(Stored data entries)

****

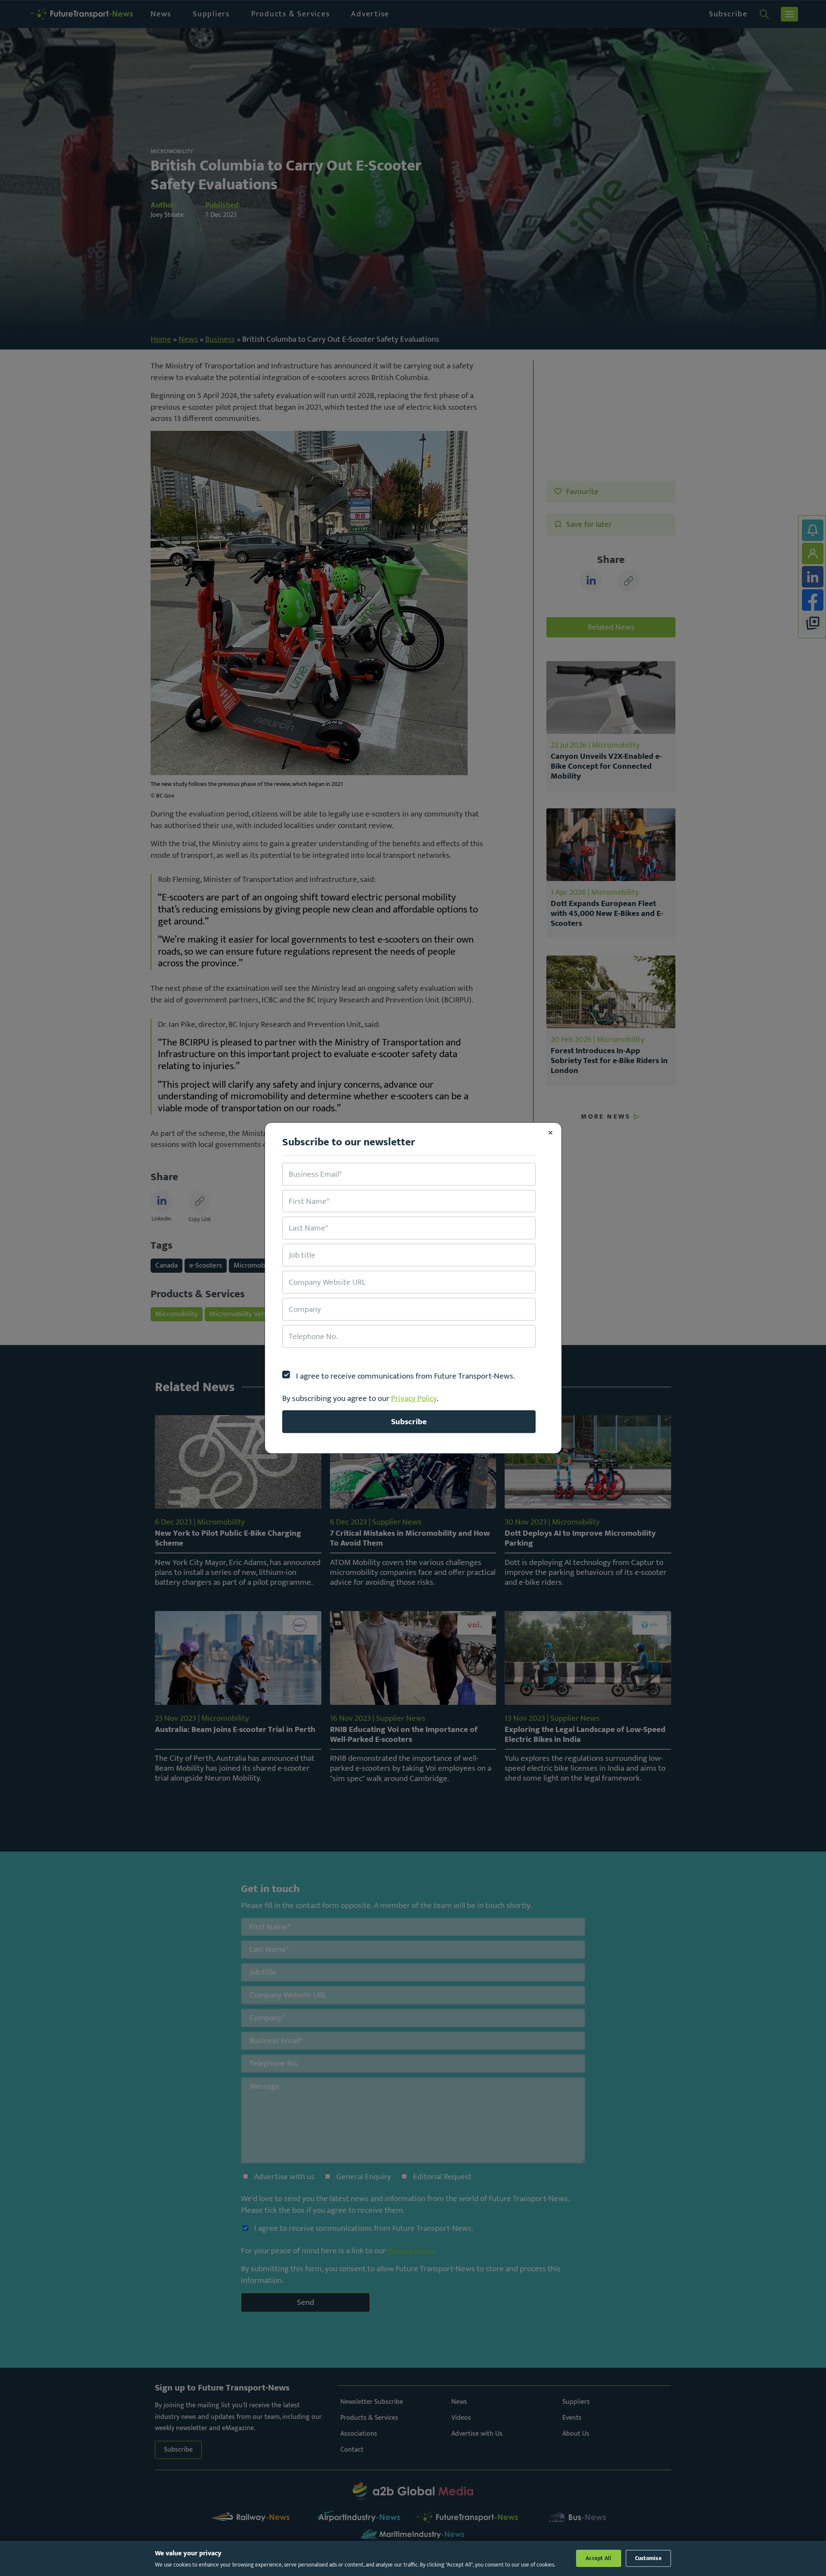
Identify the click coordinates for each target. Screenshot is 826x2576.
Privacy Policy (414, 1398)
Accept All (599, 2558)
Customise (648, 2558)
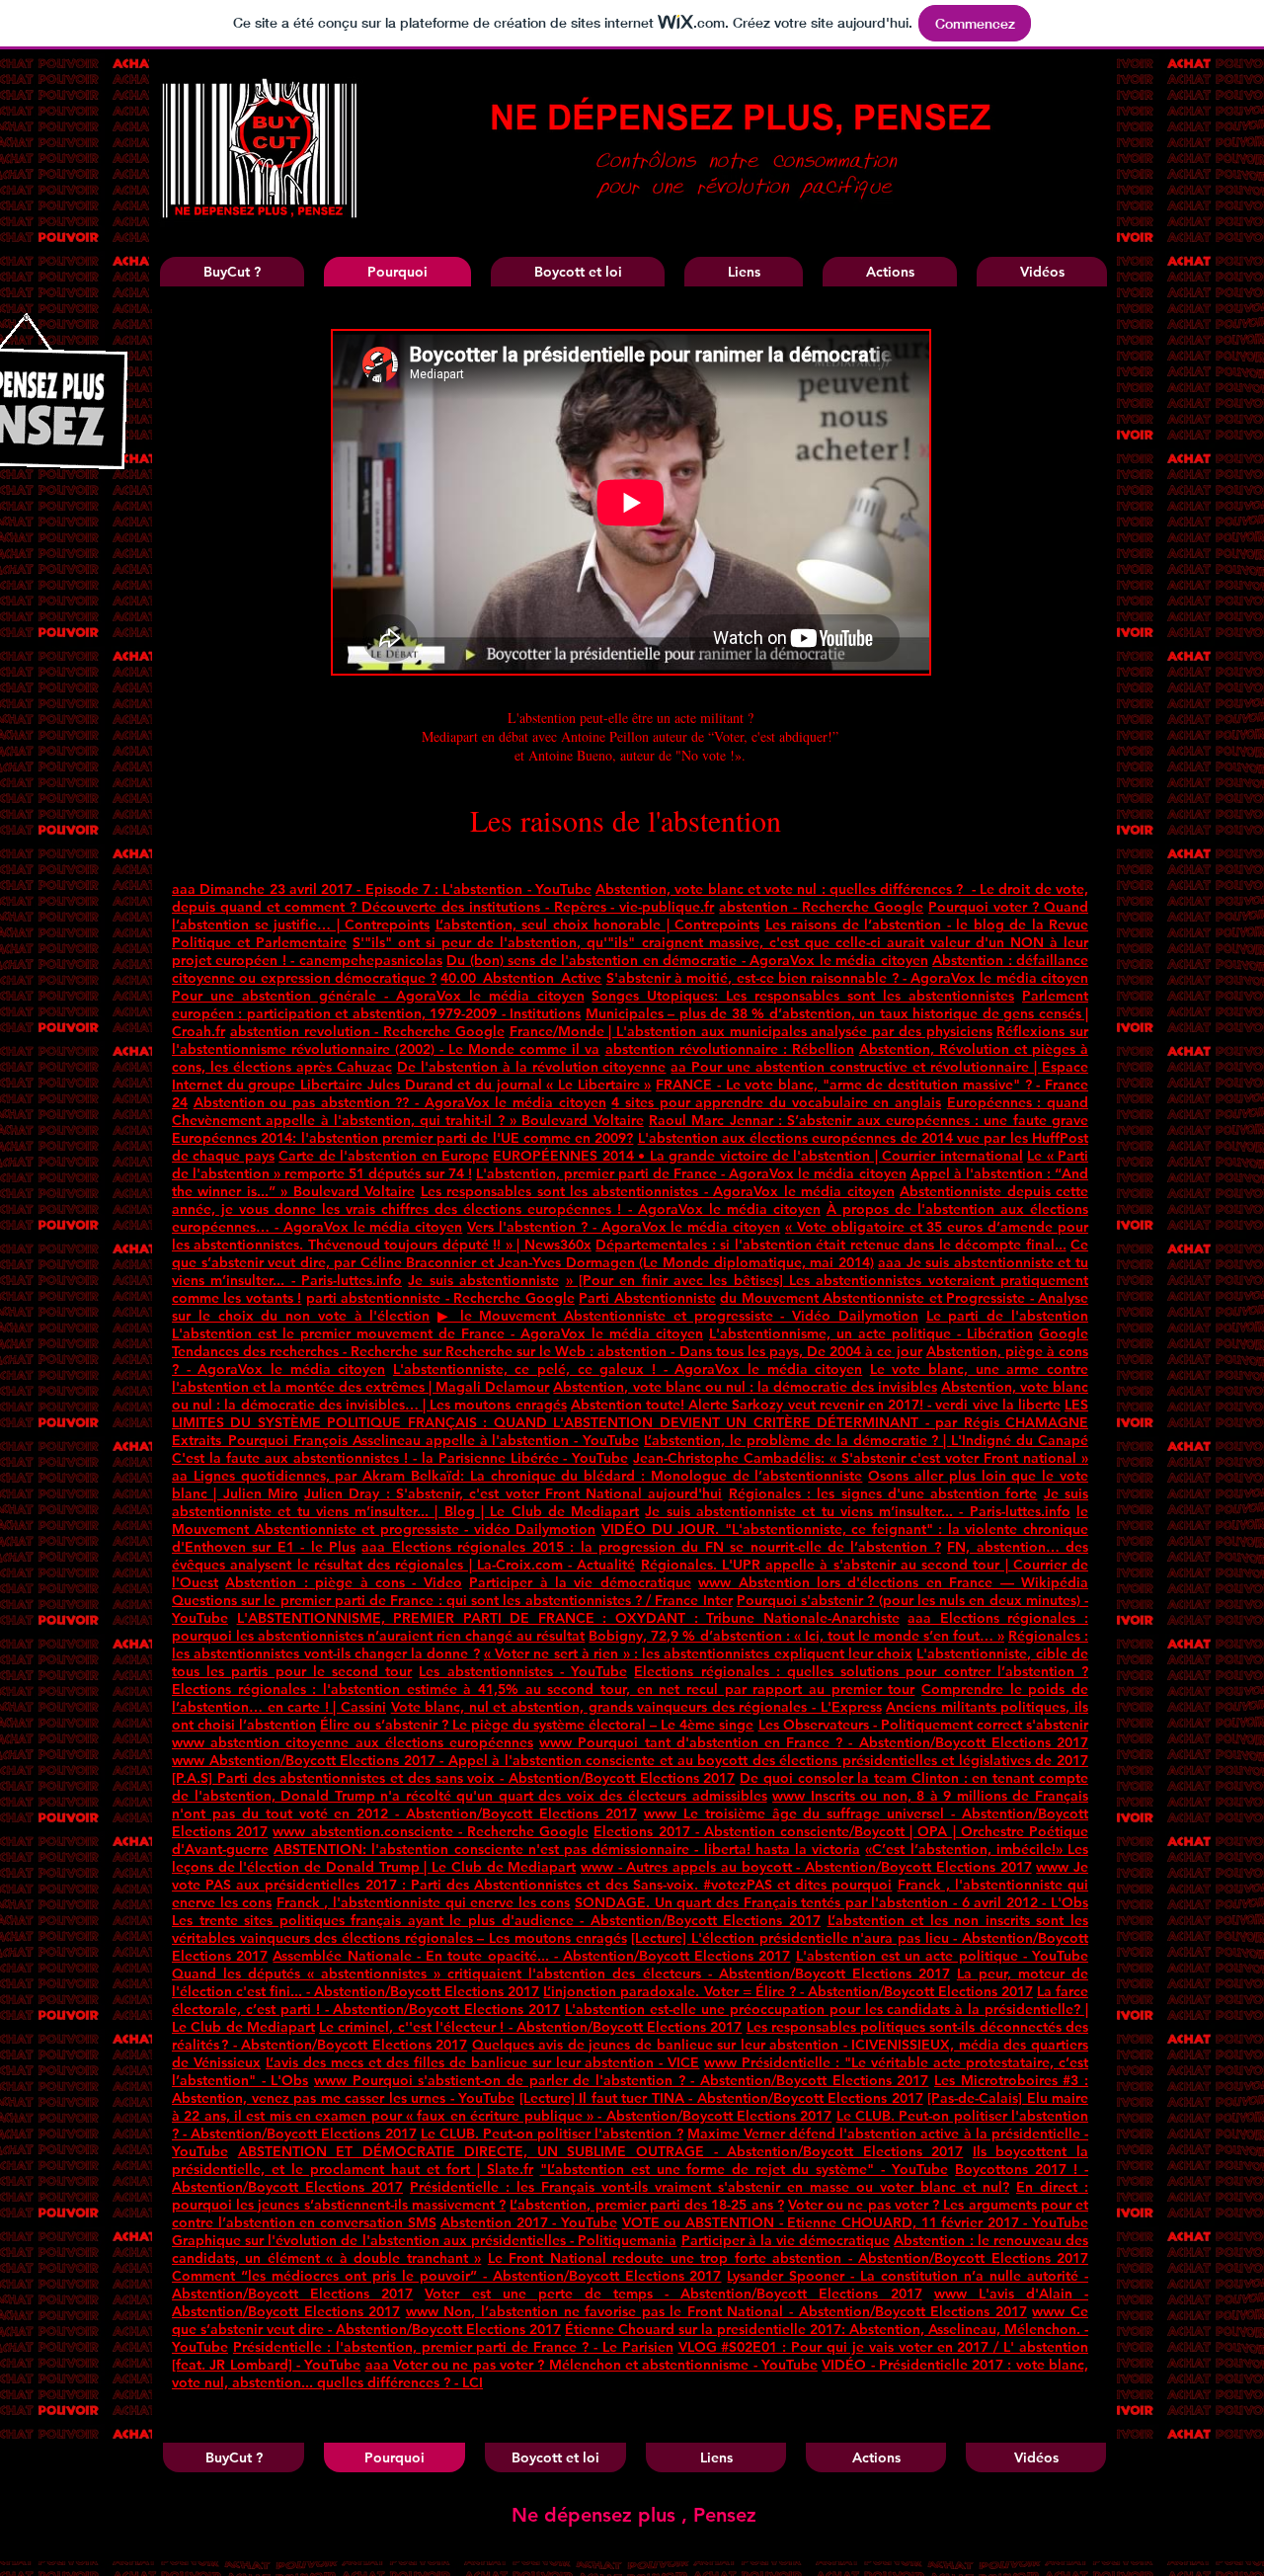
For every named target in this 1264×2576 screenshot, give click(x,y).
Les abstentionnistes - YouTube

****

■ **GOAL OF THE EXERCISE**
Starting with the line that contains "Privacy Policy (414, 1398)" and ending with the last line of the data above, transcribe exactly those lines and no others, without pictures.

■ **SOLUTION FOR THIS TASK**
Privacy Policy (414, 1398)
Accept All (599, 2558)
Customise (648, 2558)
For every named target in this 1264×2576 screenshot, give click(x,y).
Les abstentionnistes - YouTube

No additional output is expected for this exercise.